-- Exercise description --
Set down word for word each line from the one containing "Given: Select the pink ID: bd6786 badge" through the end of the records, both included. Do not copy any pictures.

-- Entries supplied --
-- Opening Marker --

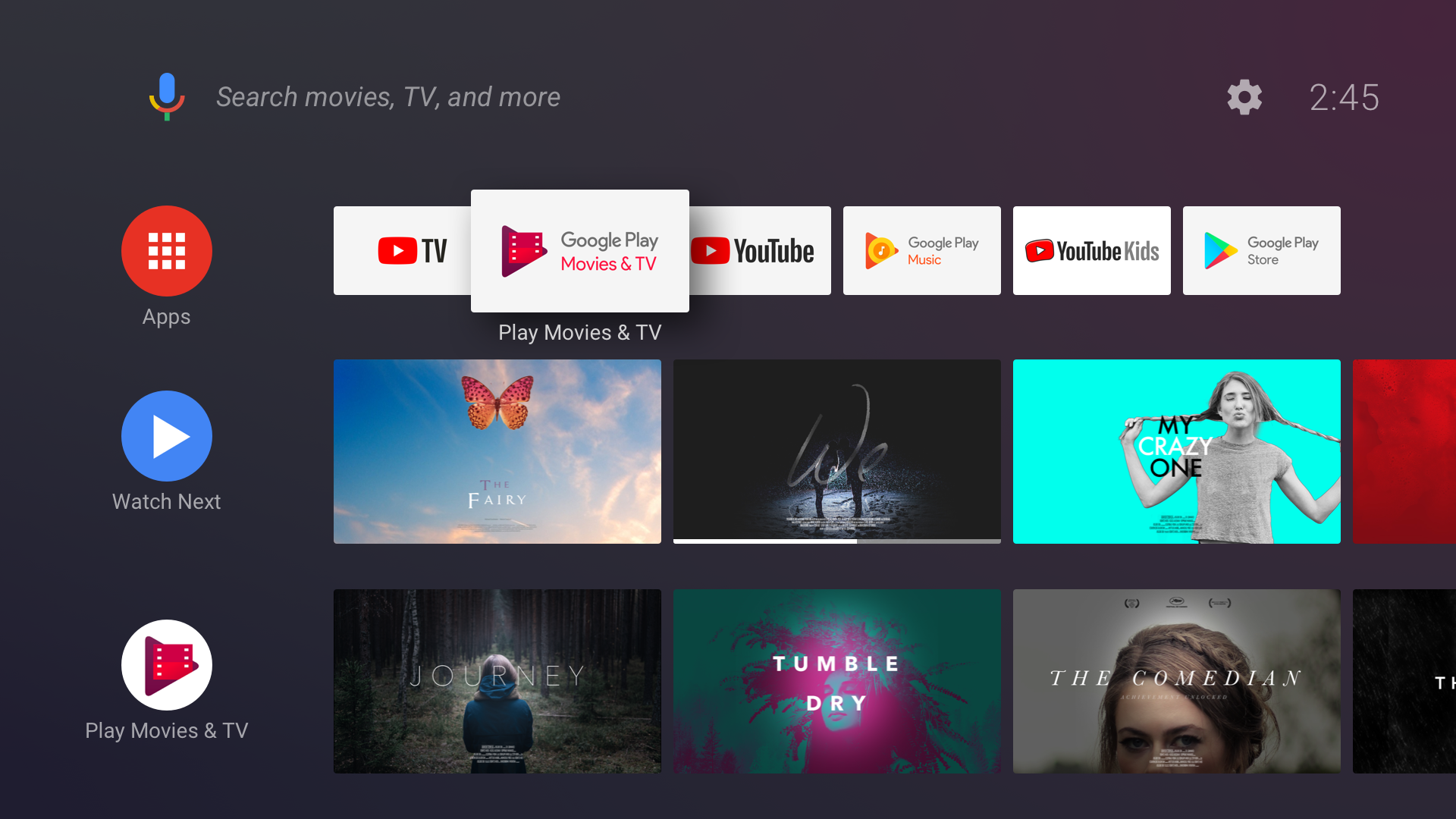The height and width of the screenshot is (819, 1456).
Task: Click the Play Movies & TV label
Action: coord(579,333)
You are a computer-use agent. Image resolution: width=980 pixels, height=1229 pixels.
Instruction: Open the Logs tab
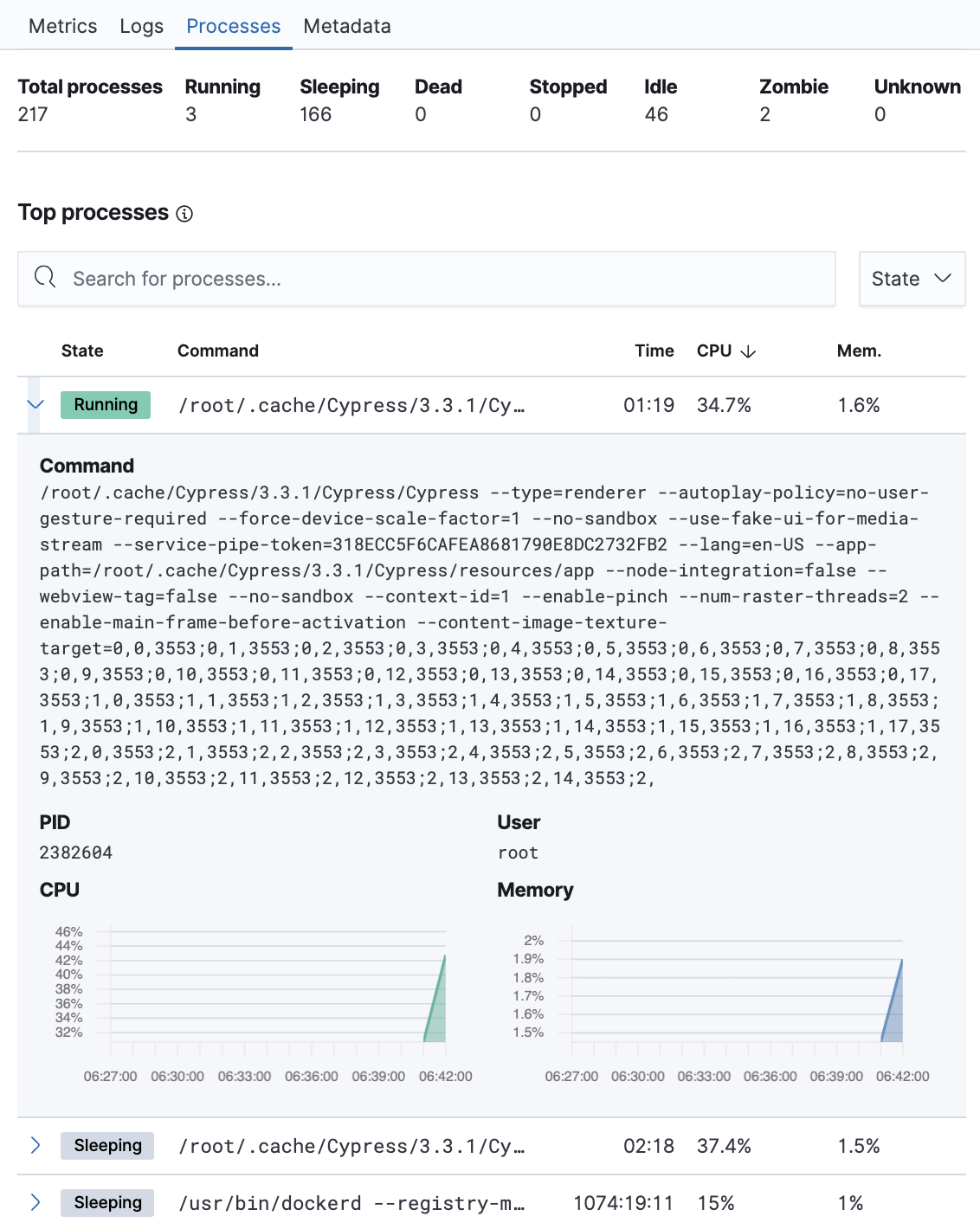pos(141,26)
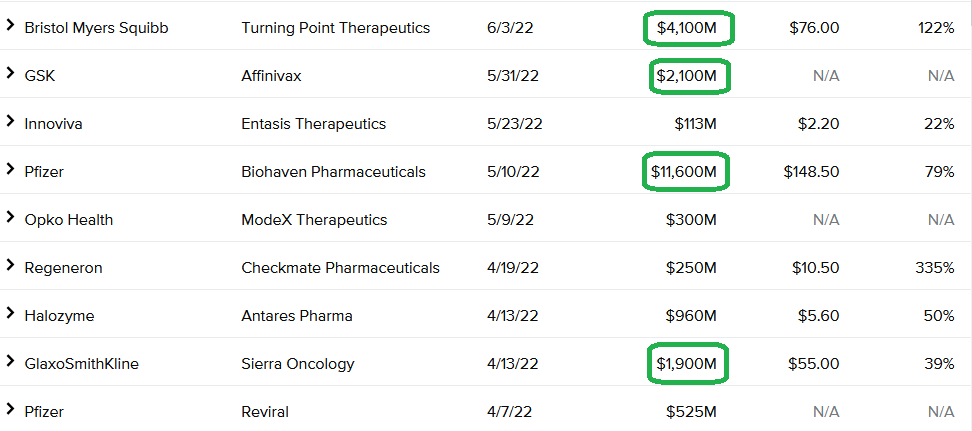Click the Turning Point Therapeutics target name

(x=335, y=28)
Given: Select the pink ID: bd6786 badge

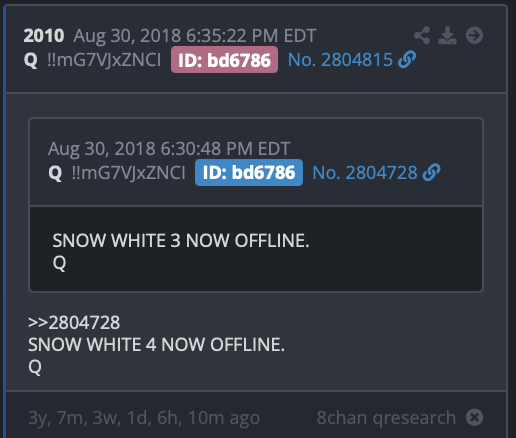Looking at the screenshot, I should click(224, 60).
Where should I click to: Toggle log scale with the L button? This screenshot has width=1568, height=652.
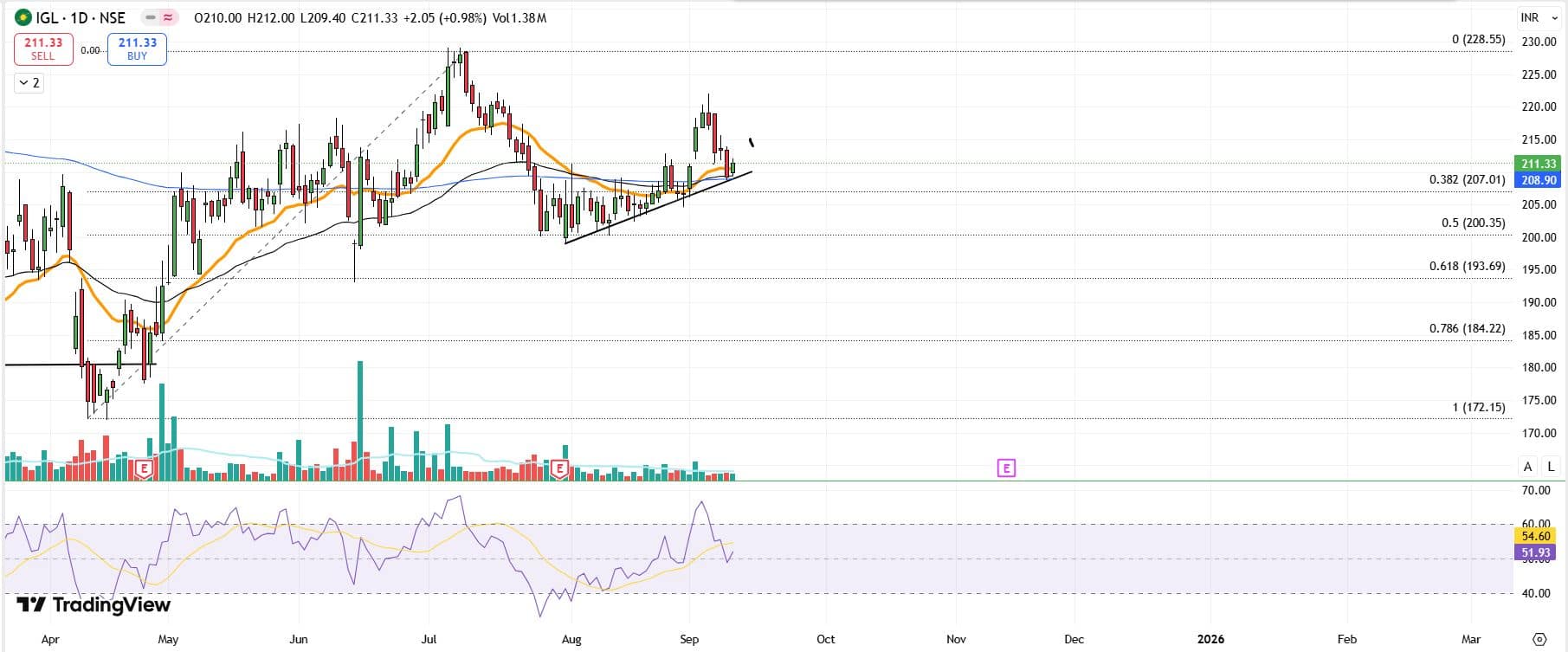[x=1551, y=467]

-- Closing Marker --

-- Result of this task --
Given: Select the pink ID: bd6786 badge

Looking at the screenshot, I should click(224, 60).
Where should I click to: Toggle log scale with the L button? This screenshot has width=1568, height=652.
[x=1551, y=467]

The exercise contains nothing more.